[Start Data records]

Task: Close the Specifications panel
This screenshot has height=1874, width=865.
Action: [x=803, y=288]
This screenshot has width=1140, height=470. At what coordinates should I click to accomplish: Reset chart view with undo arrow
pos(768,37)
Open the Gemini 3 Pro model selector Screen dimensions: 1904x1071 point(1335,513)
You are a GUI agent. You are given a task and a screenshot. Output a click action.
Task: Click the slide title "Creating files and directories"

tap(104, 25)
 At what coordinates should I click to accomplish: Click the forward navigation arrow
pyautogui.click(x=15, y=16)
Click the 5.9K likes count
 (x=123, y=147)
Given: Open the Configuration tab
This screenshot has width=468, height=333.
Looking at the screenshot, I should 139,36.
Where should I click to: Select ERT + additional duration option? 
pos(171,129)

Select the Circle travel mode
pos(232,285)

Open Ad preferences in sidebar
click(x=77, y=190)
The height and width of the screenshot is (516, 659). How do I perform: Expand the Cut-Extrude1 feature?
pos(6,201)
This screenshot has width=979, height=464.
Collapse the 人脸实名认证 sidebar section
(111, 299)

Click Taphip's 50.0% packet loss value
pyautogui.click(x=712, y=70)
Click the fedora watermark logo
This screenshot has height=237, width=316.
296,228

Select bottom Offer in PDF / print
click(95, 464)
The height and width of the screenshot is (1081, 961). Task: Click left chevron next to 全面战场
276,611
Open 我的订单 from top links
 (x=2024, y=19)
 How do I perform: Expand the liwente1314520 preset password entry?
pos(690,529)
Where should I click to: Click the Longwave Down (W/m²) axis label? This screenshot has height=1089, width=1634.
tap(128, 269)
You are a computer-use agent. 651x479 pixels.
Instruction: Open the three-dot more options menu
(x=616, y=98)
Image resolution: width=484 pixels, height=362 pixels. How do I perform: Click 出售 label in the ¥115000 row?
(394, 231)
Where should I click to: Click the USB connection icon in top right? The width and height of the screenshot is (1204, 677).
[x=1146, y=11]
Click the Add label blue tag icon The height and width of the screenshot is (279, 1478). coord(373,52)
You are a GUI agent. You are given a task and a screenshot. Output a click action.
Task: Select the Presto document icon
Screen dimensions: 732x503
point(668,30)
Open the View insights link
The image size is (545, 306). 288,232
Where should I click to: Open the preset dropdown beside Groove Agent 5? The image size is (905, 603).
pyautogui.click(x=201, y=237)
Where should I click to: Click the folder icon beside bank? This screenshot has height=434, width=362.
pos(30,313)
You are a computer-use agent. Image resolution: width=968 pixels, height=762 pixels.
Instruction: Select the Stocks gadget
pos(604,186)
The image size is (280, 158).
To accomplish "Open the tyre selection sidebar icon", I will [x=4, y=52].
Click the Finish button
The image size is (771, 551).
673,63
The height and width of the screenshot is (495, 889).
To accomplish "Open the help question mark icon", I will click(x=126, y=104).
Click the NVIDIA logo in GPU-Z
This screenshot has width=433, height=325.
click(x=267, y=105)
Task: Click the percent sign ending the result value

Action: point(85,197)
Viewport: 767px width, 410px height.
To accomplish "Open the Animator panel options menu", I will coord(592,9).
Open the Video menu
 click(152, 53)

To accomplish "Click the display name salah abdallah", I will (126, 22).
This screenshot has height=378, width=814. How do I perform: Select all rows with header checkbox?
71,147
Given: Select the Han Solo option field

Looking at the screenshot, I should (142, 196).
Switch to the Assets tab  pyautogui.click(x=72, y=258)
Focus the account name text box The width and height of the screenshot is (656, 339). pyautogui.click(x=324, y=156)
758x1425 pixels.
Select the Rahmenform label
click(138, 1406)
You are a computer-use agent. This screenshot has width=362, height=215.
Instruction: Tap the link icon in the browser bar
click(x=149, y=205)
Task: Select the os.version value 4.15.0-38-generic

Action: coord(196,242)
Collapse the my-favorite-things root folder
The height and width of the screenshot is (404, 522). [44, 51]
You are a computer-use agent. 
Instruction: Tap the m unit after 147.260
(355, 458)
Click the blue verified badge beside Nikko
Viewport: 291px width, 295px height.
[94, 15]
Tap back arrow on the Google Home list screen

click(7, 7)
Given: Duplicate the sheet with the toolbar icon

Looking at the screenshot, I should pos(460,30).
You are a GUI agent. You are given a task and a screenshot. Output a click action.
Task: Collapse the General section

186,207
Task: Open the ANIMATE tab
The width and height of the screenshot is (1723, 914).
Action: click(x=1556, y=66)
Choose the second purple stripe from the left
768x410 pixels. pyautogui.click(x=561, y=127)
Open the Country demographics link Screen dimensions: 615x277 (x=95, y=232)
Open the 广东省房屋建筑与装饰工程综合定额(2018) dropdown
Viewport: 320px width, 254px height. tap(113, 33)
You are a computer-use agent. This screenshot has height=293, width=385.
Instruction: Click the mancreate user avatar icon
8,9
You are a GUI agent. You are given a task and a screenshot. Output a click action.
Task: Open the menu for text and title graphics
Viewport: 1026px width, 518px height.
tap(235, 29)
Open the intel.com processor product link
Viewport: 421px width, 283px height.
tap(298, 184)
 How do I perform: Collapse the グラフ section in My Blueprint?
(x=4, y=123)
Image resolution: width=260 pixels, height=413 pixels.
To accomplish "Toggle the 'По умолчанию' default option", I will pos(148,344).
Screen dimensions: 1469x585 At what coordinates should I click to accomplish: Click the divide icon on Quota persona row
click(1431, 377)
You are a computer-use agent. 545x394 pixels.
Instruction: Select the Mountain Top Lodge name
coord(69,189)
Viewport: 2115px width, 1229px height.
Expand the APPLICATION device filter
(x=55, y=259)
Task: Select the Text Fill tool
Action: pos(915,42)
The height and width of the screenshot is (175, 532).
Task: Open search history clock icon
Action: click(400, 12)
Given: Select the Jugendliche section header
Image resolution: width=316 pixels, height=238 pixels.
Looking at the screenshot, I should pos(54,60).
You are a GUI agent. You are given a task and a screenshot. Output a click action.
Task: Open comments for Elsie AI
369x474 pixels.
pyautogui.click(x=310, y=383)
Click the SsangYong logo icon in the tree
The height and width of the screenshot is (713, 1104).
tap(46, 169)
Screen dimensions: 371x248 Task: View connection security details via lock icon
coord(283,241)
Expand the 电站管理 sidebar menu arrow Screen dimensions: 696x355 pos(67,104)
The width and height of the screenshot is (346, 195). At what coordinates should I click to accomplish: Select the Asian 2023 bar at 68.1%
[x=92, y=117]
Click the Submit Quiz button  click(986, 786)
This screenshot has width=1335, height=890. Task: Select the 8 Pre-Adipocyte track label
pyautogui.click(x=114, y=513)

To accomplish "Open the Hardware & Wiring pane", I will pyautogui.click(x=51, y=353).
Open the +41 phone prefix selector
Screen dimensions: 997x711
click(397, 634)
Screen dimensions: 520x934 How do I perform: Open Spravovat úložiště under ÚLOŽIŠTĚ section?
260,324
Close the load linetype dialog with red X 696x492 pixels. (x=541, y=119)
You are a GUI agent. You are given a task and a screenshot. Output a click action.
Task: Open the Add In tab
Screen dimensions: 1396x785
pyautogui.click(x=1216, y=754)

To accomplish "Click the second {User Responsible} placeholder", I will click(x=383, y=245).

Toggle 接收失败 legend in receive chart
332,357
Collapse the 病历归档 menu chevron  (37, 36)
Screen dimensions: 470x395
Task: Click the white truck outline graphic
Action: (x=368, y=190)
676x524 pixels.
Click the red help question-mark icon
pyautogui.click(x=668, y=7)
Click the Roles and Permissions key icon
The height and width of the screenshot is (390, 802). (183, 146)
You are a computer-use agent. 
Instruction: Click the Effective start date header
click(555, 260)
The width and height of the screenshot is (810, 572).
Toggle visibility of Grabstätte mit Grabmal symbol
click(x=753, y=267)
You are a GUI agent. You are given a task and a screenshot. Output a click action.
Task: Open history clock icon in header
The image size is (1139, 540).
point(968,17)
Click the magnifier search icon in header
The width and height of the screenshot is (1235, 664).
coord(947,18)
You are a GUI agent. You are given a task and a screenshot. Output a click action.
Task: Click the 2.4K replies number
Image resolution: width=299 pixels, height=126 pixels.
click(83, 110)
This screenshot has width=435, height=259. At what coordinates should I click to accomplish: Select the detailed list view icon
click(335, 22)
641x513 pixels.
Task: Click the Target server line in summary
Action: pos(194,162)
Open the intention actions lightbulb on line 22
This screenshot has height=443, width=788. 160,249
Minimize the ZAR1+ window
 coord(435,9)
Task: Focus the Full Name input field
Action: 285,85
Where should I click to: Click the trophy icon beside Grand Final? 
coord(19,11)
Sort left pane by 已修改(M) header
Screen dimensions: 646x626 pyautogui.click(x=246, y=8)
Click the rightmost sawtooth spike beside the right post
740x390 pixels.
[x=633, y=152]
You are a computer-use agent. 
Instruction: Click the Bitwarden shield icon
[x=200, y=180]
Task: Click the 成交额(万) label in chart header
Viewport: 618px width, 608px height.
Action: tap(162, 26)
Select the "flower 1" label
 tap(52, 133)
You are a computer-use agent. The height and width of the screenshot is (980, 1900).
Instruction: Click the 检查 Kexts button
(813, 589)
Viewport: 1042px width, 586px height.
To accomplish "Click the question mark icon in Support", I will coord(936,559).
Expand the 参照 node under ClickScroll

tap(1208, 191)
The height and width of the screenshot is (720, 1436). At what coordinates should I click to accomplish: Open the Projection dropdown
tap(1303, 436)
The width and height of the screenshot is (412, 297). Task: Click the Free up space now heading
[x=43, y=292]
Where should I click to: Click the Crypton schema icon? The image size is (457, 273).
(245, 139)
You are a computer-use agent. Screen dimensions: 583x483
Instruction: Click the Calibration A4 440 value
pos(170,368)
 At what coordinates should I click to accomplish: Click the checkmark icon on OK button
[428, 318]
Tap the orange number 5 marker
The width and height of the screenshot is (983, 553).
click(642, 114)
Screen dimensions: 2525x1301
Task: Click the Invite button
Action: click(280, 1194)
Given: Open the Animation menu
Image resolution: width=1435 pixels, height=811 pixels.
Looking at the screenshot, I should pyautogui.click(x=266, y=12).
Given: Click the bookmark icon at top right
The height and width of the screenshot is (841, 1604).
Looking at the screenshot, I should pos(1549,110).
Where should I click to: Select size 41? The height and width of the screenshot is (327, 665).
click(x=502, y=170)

[End Data records]

▸ To do: Render the records from the line containing "Toggle 接收失败 legend in receive chart" to the line containing "click(555, 260)", both lines included, as a numbered list, and omit any blank lines.

▸ Output:
1. Toggle 接收失败 legend in receive chart
2. 332,357
3. Collapse the 病历归档 menu chevron  (37, 36)
4. Screen dimensions: 470x395
5. Task: Click the white truck outline graphic
6. Action: (x=368, y=190)
7. 676x524 pixels.
8. Click the red help question-mark icon
9. pyautogui.click(x=668, y=7)
10. Click the Roles and Permissions key icon
11. The height and width of the screenshot is (390, 802). (183, 146)
12. You are a computer-use agent. 
13. Instruction: Click the Effective start date header
14. click(555, 260)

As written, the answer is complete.